Billet du 21 mai 2025
Il y a des mots qui, non seulement possèdent une définition dans les dictionnaires usuels, mais qui sont de plus définis par le droit, national ou international. Dans ce dernier cas, on trouve des mots comme « prisonnier de guerre », « crimes de guerre » ou « génocide ».
Commençons par rappeler la définition du génocide donnée par l’ONU, tout nouvellement créée, dans sa Convention du 9 décembre 1948. Cette Convention encadre « la prévention et la répression du crime de génocide ».
En 1944, le juriste Raphael Lemkin créa le terme « génocide » en s’inspirant du mot grec genos, qui désigne une tribu ou une « race » et du mot cide, dérivé du latin, qui signifie tuer. Lemkin participa à une séance de ratification de la Convention sur le génocide, en octobre 1950.

Elle entra en vigueur le 12 janvier 1951. Voici des extraits des XVIII articles de cette Convention :
Article II
Dans la présente Convention, le génocide s’entend de l’un quelconque des actes ci-après, commis dans l’intention de détruire, ou tout ou en partie, un groupe national, ethnique, racial ou religieux, comme tel :
a) Meurtre de membres du groupe ;
b) Atteinte grave à l’intégrité physique ou mentale de membres du groupe ;
c) Soumission intentionnelle du groupe à des conditions d’existence devant entraîner sa destruction physique totale ou partielle ;
d) Mesures visant à entraver les naissances au sein du groupe ;
e) Transfert forcé d’enfants du groupe à un autre groupe.
Article III
Seront punis les actes suivants :
a) Le génocide ;
b) L’entente en vue de commettre le génocide ;
c) L’incitation directe et publique à commettre le génocide ;
d) La tentative de génocide ;
e) La complicité dans le génocide.
Article IV
Les personnes ayant commis le génocide ou l’un quelconque des autres actes énumérés à l’article III seront punies, qu’elles soient des gouvernants, des fonctionnaires ou des particuliers.

Items:

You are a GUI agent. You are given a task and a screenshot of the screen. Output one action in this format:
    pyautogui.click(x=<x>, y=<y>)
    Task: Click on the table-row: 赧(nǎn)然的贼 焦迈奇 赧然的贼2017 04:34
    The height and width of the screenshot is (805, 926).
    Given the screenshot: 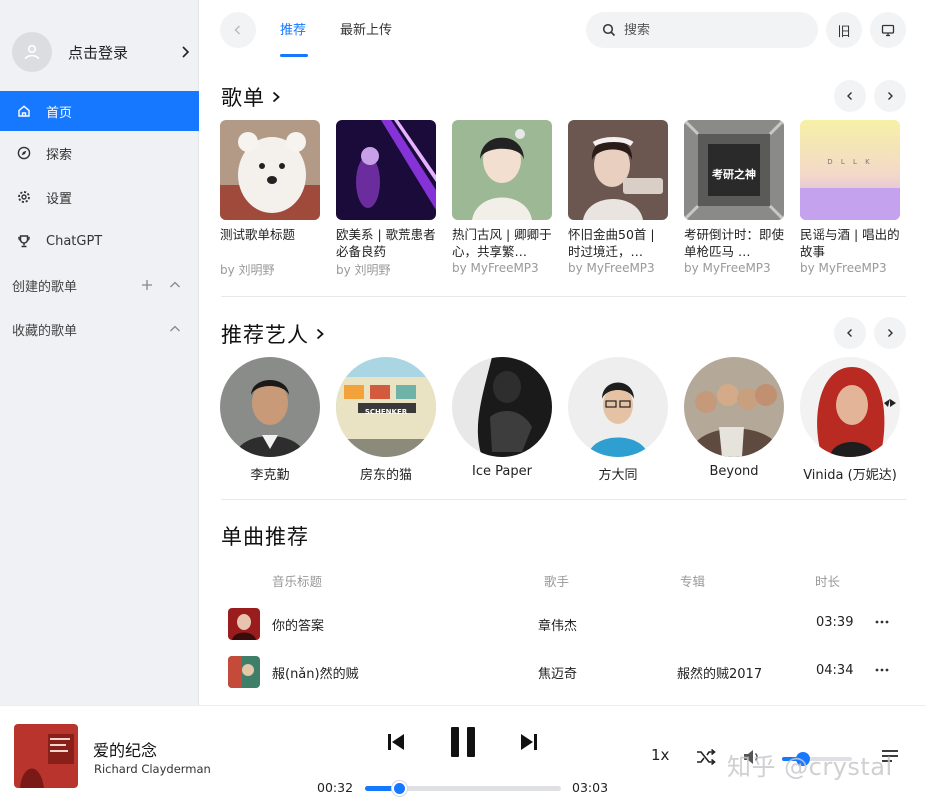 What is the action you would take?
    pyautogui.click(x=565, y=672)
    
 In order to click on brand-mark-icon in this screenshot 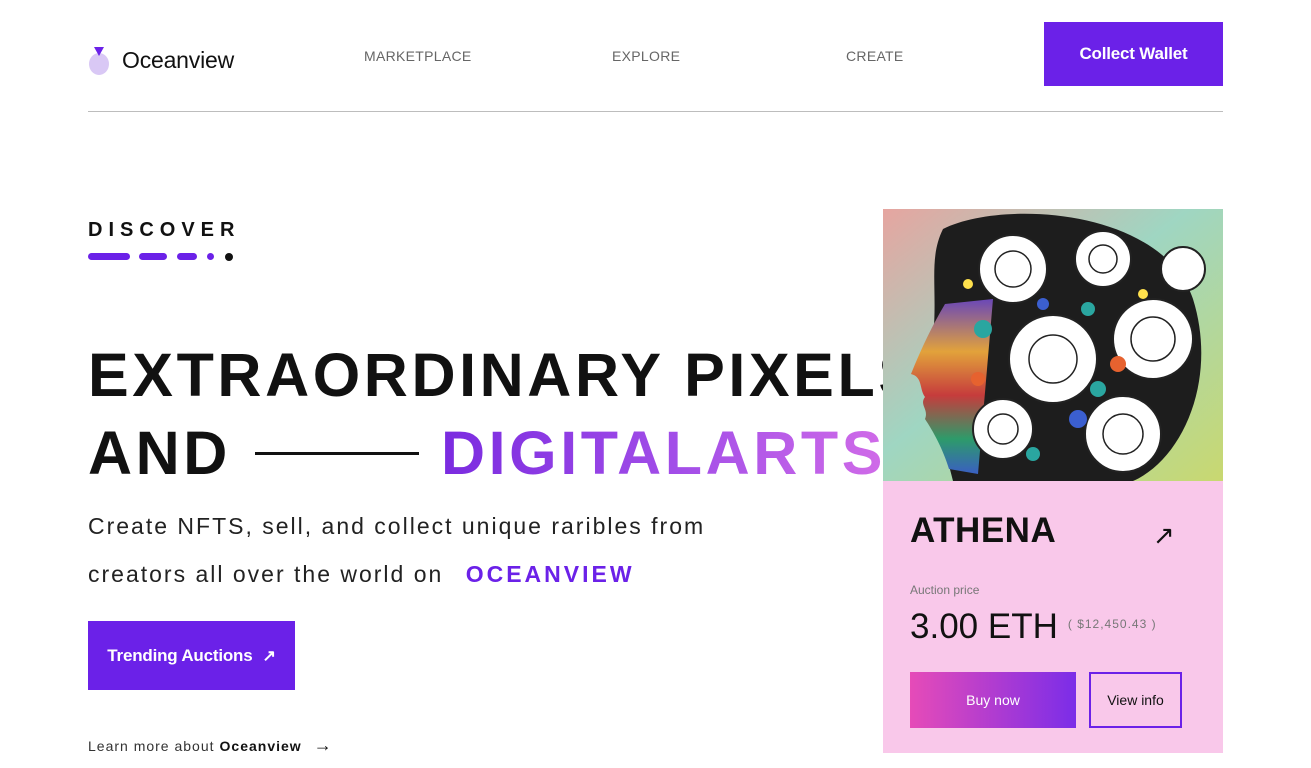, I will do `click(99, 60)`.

---

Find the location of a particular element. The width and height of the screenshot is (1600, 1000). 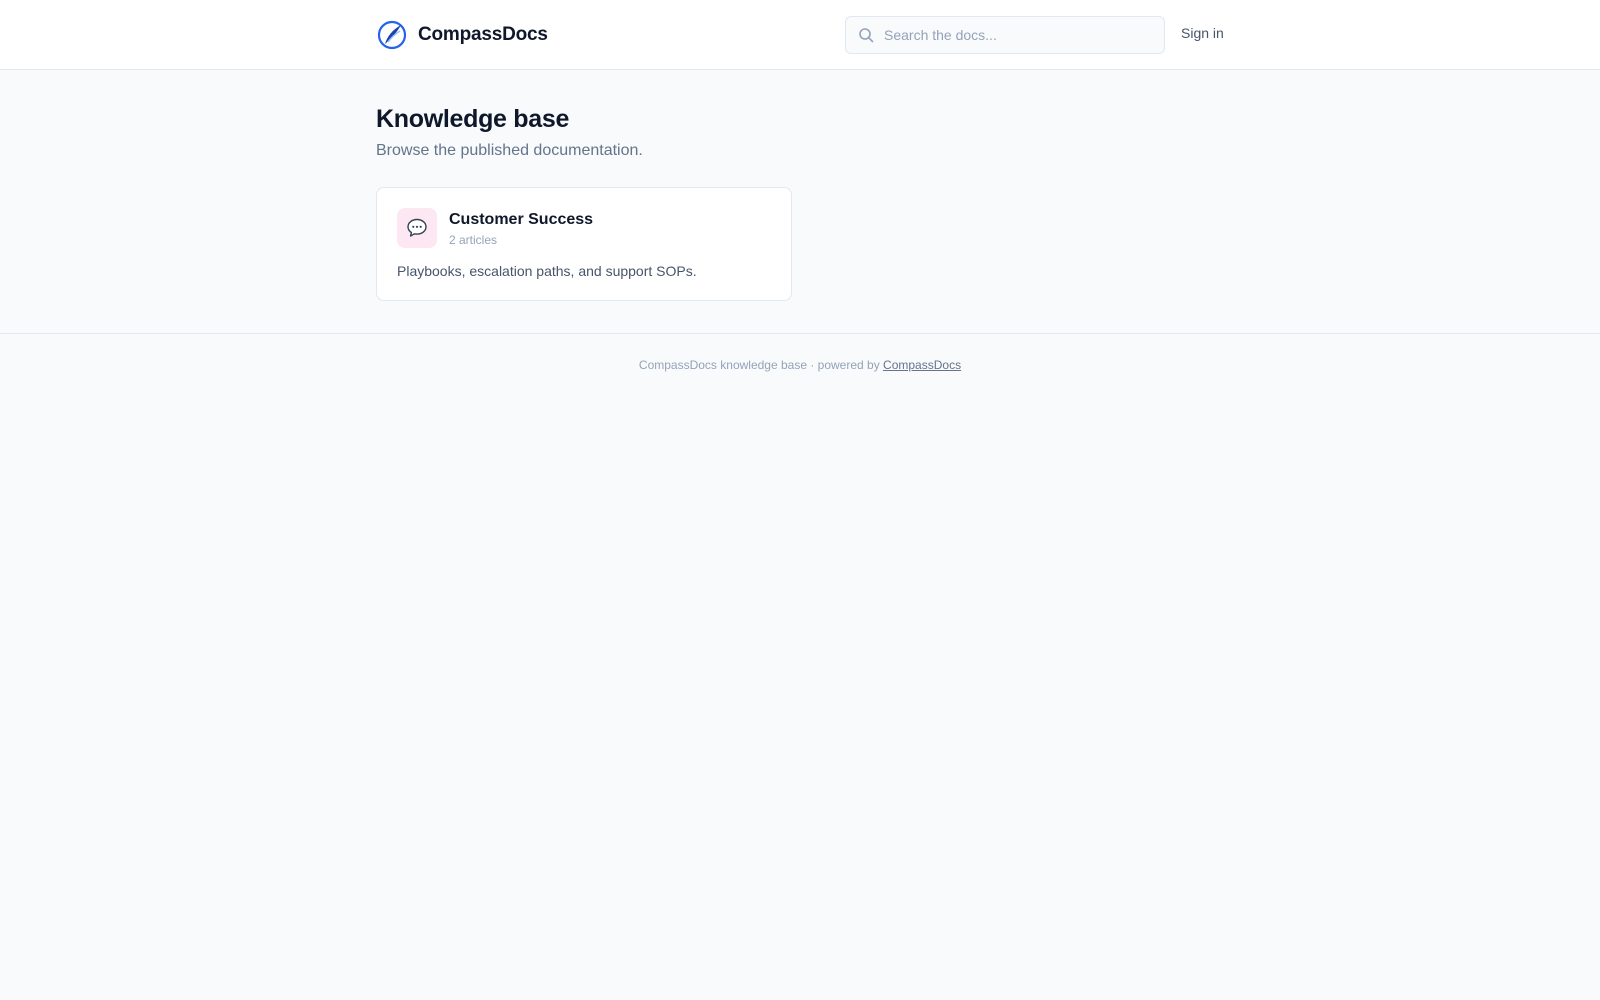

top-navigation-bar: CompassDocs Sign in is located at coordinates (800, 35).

...

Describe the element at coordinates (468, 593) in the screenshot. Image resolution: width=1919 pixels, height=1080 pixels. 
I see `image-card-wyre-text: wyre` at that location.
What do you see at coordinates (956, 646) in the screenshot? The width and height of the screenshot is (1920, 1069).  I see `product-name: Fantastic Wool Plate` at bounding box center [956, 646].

Tâche 1:
D'après le billet sur la définition du génocide, en quelle année Raphael Lemkin a-t-il créé le terme « génocide » ?
Tâche 2:
Rédigez la suite du billet sur la définition juridique du génocide.
Les items ne sont d'aucune utilité ici.

Réponse 1:
En 1944.

Réponse 2:
Je suis à peu près contemporaine de la naissance de l’ONU, de cette Convention et de la création de l’État d’Israël en 1948. J’ai donc pu suivre les guerres successives qui firent suite à ces événements, voir tous les premiers ministres israéliens, partager toutes les espérances de paix, comme les accords d’Oslo en 1993 entre Yasser Arafat dirigeant de l’OLP et Yitzhak Rabin premier ministre.

Espérance vite déçue par l’assassinat deux ans plus tard de Y. Rabin par un militant d’extrême droite. Le conflit israélo-palestinien n’est pas de l’histoire pour moi, je pense avoir beaucoup lu à ce propos, milité pour une paix juste et durable et… je ne comprends pas.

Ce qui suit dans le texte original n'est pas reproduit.